After years of planning and partnerships, Navigation Center officially opens
A new, low-barrier housing shelter opened in Eugene today, called the Navigation Center.
The grand opening started with speeches and a ribbon cutting, then a tour of the 75-bed facility. The site was conceived as a response to recommendations made in what’s called the TAC report, which outlined ways to address homelessness across Lane County in 2018.
In that time, homelessness has only worsened, due largely to the COVID-19 pandemic.
Officials – including Kelly McIver of the City of Eugene’s Unhoused Response – told KLCC that say every bit helps.
“Every resource that we can direct people to and move them towards stability is a positive thing,” said McIver. “It’s hugely needed, we know that there’s a long way to go. But we still have to stop and recognize those victories. And this is that.”
Coordinators emphasized that the Navigation Center is not a walk-in service, but rather a facility to which the county refers residents.
According to the City of Eugene's website, "the program serves people who experience unsheltered homelessness and who are prioritized for housing resources through Lane County Coordinated Entry. The purpose of The Navigation Center is to support people by removing barriers to housing, including document retrieval, income assistance, repairing credit, overcoming poor rental history, and more so that they can exit homelessness into permanent housing."
There are roughly over 4,000 unhoused people in the area.
Meanwhile, Eugene’s Mayor defended the city’s preparations for the World Athletics Championship, and said homelessness remains a priority.
During the ten-day event in July, some homeless advocates denounced the expense and focus the City of Eugene placed on the championships. Some interrupted events at the Riverfront or put stickers around town calling attention to the unhoused community, including removed camps.

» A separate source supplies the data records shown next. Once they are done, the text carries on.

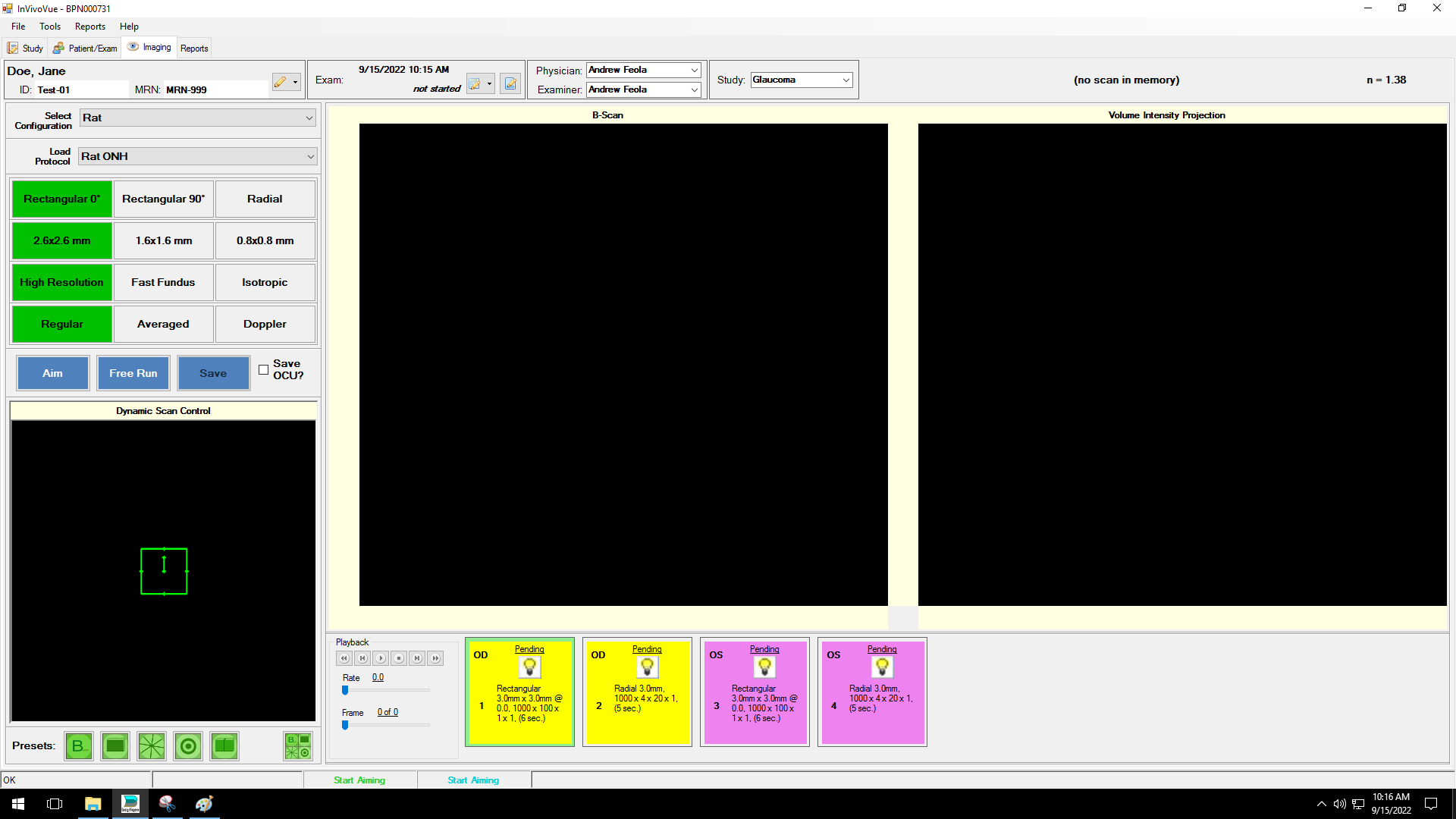Select the radial star preset icon
1456x819 pixels.
click(152, 746)

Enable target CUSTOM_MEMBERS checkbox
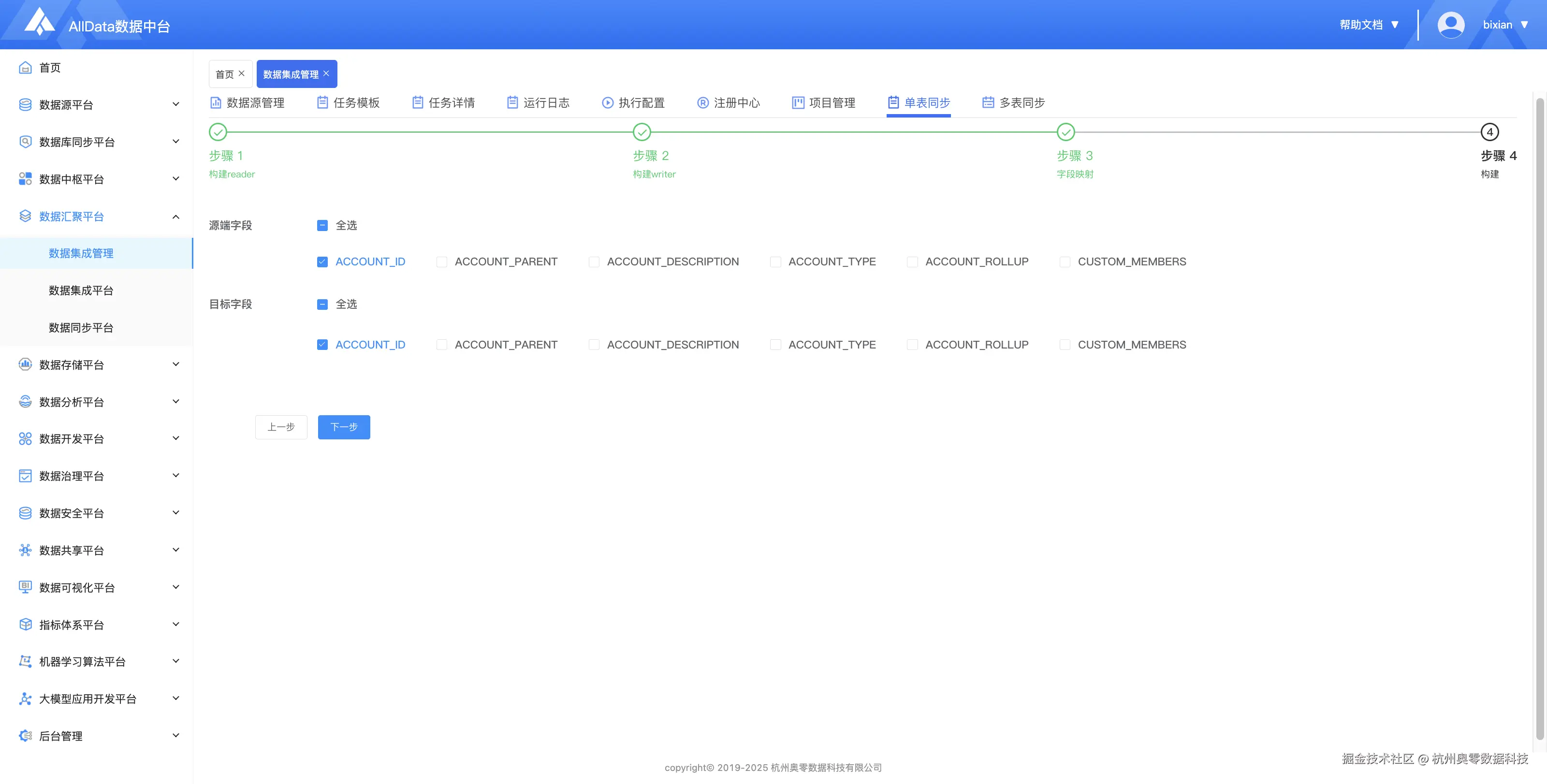coord(1065,345)
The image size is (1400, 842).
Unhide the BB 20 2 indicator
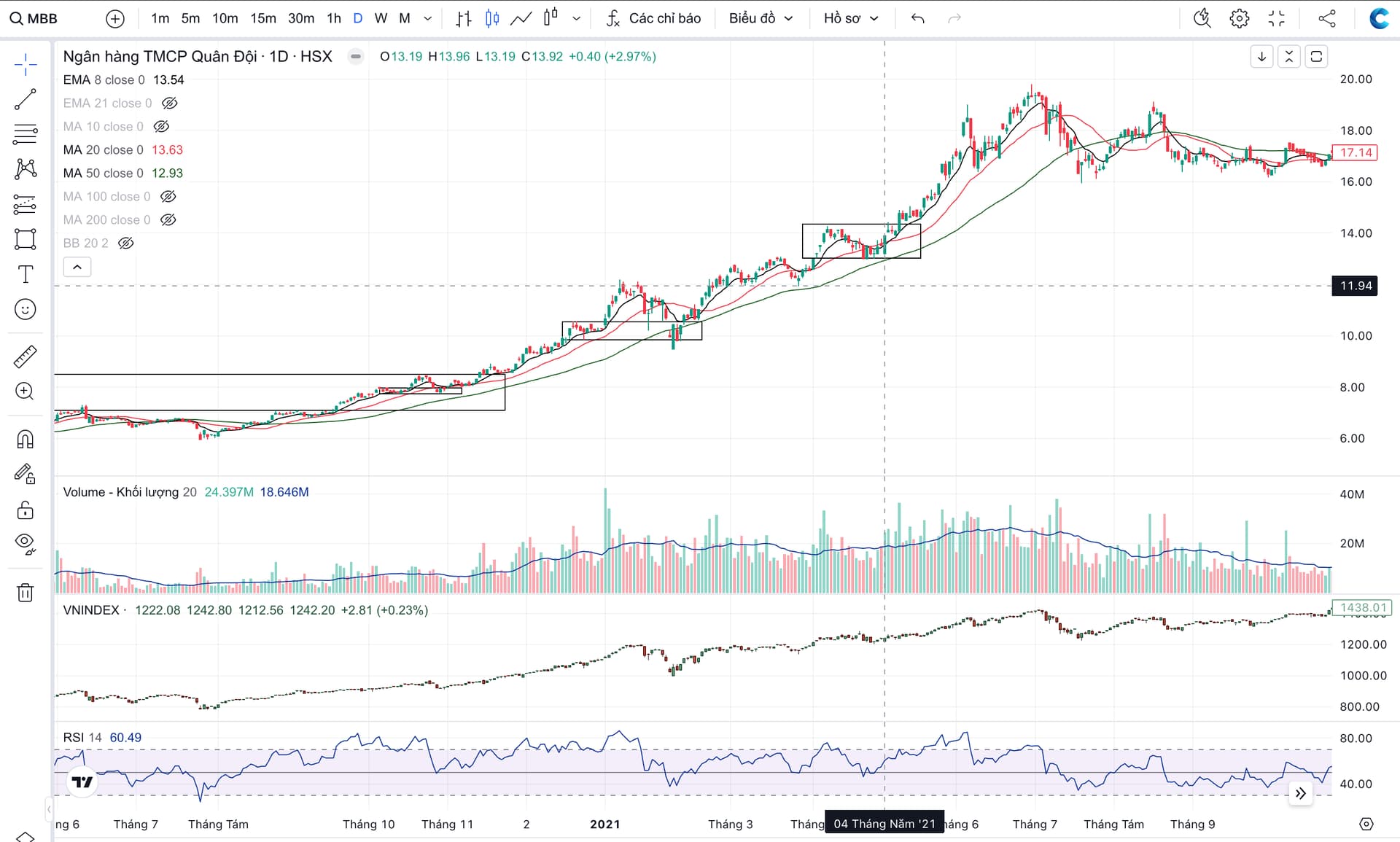coord(125,243)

At the grand opening today for the Navigation Center, Mayor Lucy Vinis said the city does many things at once.
“The World Athletic Championships were coming here, we had an obligation to make it safe and welcoming for all of the people in our community and our guests in the community,” she said. “We have an ongoing obligation and commitment to addressing the crisis of homelessness in our midst, and that work continues and today we celebrate that work.”
This year marked the first time an American city hosted the event. A projected economic boom of $52 million in direct spending by visitors was estimated several years back by Travel Lane County and ECONorthwest.